Neo4j Enterprise Clustering¶
This document describes how to configure and manage Neo4j Enterprise clusters using the Neo4j Kubernetes Operator.
Overview¶
The Neo4j Kubernetes Operator supports Neo4j 5.26 LTS (the final SemVer release) and any CalVer release (2025.x, 2026.x, and onward) for Enterprise clustering, with multiple discovery mechanisms and advanced features like read replicas and multi-zone deployments.
Cluster Architecture¶
A Neo4j Enterprise cluster consists of:
- Servers: Neo4j server instances that self-organize into primary and secondary roles automatically
- Discovery service: Enables cluster members to find each other
- Routing service: Routes client connections to appropriate cluster members
Server Self-Organization: In the server-based architecture, you deploy a number of servers and Neo4j automatically assigns primary and secondary roles based on database requirements and cluster state.
Discovery Methods¶
The operator automatically uses LIST discovery with static pod FQDNs — the recommended approach for Kubernetes deployments. See the Neo4j Operations Manual for background.

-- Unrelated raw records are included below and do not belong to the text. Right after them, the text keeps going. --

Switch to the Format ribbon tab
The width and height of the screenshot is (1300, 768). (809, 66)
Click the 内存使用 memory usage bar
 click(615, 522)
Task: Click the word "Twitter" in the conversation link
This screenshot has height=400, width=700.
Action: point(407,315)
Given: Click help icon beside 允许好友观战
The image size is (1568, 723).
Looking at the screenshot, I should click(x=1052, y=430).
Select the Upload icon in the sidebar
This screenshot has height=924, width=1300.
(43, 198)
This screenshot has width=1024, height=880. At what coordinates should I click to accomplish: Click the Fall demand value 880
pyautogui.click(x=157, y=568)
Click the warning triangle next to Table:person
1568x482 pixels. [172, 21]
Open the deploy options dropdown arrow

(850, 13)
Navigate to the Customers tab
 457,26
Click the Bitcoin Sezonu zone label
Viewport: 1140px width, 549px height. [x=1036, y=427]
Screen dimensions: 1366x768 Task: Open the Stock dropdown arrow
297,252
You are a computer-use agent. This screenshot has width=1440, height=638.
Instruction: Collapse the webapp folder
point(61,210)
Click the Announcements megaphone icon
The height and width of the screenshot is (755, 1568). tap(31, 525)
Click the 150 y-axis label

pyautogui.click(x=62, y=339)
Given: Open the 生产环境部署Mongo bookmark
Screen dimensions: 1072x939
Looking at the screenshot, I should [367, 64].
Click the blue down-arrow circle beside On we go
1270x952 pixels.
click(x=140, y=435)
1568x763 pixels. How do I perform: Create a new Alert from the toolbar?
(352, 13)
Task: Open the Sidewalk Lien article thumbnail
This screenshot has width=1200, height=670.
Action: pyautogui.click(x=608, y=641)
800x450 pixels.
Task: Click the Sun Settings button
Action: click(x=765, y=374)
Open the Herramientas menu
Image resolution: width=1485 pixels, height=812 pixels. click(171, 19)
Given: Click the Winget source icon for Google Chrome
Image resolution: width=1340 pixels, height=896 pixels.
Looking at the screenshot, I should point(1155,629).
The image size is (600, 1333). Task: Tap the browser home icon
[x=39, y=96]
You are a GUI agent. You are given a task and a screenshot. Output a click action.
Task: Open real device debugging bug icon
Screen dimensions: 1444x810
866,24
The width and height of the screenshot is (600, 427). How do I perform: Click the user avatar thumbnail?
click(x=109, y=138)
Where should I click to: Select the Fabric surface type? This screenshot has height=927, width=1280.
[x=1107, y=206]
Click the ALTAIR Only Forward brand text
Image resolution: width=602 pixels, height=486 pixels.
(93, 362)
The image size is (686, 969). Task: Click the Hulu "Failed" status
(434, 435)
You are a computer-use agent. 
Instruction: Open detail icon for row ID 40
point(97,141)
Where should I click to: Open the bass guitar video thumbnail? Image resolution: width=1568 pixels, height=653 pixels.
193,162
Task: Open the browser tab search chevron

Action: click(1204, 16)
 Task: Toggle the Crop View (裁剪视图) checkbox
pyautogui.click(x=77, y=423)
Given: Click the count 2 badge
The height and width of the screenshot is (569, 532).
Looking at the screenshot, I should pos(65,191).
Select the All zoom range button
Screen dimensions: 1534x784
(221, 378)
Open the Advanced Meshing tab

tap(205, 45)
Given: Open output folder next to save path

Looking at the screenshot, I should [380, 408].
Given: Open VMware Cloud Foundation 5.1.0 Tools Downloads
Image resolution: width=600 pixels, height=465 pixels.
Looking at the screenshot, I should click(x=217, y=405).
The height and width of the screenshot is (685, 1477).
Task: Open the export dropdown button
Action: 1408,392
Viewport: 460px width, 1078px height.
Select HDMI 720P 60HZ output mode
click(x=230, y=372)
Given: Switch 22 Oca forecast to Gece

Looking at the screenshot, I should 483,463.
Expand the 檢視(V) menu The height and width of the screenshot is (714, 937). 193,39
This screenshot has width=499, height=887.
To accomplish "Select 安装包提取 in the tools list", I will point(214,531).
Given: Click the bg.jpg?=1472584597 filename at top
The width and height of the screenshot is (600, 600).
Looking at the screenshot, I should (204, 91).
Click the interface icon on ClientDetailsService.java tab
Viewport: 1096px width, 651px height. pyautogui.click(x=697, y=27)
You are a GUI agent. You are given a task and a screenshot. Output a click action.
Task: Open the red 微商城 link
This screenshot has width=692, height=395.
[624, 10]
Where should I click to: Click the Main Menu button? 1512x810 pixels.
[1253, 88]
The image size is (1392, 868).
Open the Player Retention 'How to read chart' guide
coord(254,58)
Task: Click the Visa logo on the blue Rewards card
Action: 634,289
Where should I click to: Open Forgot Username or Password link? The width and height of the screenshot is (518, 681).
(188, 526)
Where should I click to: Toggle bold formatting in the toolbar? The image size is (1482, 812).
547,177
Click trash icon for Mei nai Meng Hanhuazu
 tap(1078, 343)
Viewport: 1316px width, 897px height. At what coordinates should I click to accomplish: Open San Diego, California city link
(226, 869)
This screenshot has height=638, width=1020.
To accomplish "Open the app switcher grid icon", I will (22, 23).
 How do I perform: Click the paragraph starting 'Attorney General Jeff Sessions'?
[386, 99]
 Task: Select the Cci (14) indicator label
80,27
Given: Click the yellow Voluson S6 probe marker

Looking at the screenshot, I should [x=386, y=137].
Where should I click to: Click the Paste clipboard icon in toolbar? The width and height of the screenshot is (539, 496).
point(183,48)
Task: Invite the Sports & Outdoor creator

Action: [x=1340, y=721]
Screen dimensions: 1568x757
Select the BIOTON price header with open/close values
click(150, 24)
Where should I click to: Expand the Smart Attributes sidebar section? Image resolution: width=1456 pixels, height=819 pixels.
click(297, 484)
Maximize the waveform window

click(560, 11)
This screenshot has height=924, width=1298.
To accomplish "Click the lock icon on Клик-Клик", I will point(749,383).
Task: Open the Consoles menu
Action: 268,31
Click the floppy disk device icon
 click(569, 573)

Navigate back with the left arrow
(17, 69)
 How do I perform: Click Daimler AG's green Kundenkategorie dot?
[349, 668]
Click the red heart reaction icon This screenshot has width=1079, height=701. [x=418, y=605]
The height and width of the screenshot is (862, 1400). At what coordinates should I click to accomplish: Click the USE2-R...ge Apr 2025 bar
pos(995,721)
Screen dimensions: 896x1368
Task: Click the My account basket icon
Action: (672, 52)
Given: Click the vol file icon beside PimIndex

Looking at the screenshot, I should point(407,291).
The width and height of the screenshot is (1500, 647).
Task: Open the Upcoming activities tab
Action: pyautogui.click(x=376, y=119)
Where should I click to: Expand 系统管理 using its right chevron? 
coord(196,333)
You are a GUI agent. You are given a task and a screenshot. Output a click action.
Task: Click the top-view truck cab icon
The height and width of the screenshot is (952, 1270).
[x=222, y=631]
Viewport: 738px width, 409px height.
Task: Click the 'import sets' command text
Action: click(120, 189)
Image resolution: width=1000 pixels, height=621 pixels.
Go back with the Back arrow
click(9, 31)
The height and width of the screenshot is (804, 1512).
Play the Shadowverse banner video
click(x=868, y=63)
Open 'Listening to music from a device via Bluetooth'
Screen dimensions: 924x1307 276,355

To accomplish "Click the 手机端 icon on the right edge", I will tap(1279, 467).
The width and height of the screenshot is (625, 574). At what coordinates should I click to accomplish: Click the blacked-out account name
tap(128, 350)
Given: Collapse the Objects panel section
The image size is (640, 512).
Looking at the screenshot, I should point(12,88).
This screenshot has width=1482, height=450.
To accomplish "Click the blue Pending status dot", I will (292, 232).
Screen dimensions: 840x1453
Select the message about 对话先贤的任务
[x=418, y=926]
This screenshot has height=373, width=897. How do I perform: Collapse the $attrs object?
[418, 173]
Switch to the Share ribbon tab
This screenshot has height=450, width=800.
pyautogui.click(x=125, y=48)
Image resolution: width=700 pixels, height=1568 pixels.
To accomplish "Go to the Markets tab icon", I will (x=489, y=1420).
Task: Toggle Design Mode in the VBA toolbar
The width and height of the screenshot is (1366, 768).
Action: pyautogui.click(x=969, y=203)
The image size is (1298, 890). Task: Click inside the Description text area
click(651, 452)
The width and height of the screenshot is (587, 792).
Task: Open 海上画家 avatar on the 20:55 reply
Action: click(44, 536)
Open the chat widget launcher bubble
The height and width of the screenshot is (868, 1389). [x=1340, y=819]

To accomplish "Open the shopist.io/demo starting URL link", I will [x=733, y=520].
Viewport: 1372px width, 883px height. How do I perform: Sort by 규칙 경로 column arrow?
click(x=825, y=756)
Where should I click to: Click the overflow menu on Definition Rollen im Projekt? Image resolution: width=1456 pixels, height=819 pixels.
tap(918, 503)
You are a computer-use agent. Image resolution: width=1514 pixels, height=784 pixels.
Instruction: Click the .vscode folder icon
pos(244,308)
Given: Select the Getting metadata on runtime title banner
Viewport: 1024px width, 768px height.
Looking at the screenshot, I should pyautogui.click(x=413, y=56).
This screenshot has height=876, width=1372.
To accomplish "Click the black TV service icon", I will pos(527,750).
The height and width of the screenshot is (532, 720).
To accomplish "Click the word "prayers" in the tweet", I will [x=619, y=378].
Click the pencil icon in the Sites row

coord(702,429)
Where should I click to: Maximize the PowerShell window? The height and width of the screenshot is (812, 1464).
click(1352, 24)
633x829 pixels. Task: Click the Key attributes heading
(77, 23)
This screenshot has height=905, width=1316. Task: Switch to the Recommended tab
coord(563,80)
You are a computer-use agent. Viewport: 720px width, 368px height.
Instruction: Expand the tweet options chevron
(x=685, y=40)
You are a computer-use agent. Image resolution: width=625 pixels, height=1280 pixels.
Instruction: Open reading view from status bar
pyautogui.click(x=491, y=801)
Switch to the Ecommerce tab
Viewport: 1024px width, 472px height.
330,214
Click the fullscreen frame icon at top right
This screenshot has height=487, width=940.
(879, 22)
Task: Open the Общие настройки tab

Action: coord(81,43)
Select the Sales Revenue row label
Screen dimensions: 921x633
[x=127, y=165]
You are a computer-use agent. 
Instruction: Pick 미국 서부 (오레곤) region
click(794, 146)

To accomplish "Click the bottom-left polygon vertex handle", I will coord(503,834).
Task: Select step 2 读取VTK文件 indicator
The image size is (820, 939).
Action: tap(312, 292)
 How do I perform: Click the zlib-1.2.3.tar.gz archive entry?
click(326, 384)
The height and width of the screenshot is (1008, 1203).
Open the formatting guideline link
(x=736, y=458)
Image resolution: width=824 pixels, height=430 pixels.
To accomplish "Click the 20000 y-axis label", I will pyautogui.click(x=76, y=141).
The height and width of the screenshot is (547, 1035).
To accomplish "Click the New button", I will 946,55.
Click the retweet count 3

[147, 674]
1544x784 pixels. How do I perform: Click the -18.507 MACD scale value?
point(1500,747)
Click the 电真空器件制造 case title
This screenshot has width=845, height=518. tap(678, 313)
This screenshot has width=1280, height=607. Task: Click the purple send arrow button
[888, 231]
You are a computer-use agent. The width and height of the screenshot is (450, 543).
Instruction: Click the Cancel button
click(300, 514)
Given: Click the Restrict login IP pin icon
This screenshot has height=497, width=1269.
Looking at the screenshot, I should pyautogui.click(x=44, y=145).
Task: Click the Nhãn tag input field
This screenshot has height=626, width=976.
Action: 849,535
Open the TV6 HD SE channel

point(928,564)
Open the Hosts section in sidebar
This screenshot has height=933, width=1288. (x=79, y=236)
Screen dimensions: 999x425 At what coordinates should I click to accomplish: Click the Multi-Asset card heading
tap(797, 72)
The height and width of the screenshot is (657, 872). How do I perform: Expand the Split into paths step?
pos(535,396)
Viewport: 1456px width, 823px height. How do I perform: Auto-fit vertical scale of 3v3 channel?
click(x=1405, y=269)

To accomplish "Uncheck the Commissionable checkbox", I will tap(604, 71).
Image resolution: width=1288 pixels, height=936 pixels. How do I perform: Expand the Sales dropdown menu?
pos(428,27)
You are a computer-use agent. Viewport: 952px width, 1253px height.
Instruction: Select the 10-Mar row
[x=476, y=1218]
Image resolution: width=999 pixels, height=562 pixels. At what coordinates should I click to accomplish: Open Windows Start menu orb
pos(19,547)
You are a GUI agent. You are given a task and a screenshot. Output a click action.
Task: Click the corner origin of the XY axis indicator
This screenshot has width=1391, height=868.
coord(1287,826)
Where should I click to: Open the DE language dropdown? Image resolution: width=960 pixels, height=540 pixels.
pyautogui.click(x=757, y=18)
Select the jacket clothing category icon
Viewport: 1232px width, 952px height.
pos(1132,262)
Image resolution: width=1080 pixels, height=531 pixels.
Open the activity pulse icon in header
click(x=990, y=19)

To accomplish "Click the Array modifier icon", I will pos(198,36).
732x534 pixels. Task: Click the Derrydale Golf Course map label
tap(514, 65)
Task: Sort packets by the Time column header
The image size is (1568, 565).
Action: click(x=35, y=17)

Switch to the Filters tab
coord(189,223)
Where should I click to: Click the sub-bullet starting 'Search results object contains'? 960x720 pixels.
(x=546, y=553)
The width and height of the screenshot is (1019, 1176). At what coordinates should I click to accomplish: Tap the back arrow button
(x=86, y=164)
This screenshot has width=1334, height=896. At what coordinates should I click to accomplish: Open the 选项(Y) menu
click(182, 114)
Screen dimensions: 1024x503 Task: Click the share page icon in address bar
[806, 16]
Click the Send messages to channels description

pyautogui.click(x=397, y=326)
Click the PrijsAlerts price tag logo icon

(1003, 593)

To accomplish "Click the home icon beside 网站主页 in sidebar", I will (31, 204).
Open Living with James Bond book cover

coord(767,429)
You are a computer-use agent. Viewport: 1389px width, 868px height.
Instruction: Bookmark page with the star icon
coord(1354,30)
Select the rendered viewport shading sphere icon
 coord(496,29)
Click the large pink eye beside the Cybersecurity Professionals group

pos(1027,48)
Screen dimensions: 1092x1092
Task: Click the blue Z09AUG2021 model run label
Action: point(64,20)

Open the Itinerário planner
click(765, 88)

How Cluster Discovery Works¶
The operator uses the LIST resolver with pre-computed pod FQDNs from the StatefulSet headless service. Each pod's DNS name is known upfront ({cluster}-server-{n}.{cluster}-headless.{ns}.svc.cluster.local), so the operator injects a fixed peer list at startup — no Kubernetes API calls required for discovery.
Note: Do not confuse this with the Neo4j
K8Sresolver type, which queries the Kubernetes API directly. This operator always uses theLISTresolver.
Discovery ports:
- Port 6000 (tcp-tx): V2 cluster communication — used by this operator for discovery endpoints
- Port 5000 (tcp-discovery): V1 discovery — deprecated, never used by this operator
Kubernetes Services Created¶
The operator automatically creates:
- {cluster-name}-headless — StatefulSet headless service (pod FQDNs)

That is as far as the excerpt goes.